Lets talk about the really super charged part of color correcting, and that's working with the individual RGB channels and curves. I'm just going to show you how to do this in curves from here on out, but you can do all of this in levels just not as well. First lets look at the red channel, so choose it from the drop down menu If you pull up on the mid tone you'll add red to the image and lighten it. If you pull down on the curve you darken the image since you are removing red, and add blue green to the image.
RGB color correcting can be a little confusing since the next choice in the menu is green. You may think, won't that do kind of the same thing, when I pulled down on red, I added green, so won't this just be the reverse of the red channel? The answer is no, the two channels give you very different results, since if you pull down on the green channel, you add a magenta-red. Well the red channel added an orange-red when you pulled up on it. If you pull up on the green curve, it adds a yellow-green to the image, quite different from the blue-green the red channel added.

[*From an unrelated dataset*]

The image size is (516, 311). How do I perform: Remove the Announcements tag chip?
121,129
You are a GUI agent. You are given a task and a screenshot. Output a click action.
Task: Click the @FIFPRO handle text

So, the two channels aren't just mirror images of each other. They yield very different color results when you modify them. The last channel is blue, and it's obvious that if you pull up on the curve it adds blue to the image, and lightens it. But, if you pull down on he curve it adds yellow.Maybe not the color you would have immediately thought of as the opposite of blue. So the color you get, especially from pulling down on curves may not initially be what you expect. The only way to internalize what these channels do is to work with them a lot and over time, you'll see what moves give you the results you want.
I'm primarily showing moving the mid-tones of the color channels, but you can also pull down on the white point in blue to flood the image with yellow. Or pull up on the black point to reduce contrast, and add blue all over the image. Same with the red channel. Pull up to flood the image with red, or pull down to remove red. And the green channel. So you'll just need to experiment with these, until you really get the hang of what each channel does. Before we leave this topic, I want to mention what I think is the best book on color correction ever written, called Professional Photoshop: The Classic Guide to Color Correction by Dan Margulis.
Dan is a prepress master, and a lot of the book involves color correcting in CMYK color space, the space where all printed materials live. However, all of the color correcting concepts are valid in other color spaces, and in later editions he has gone more into RGB color correction. I learned more about color correction from this book than from anything else I've ever read, and I would highly recommend it to any aspiring matt artist.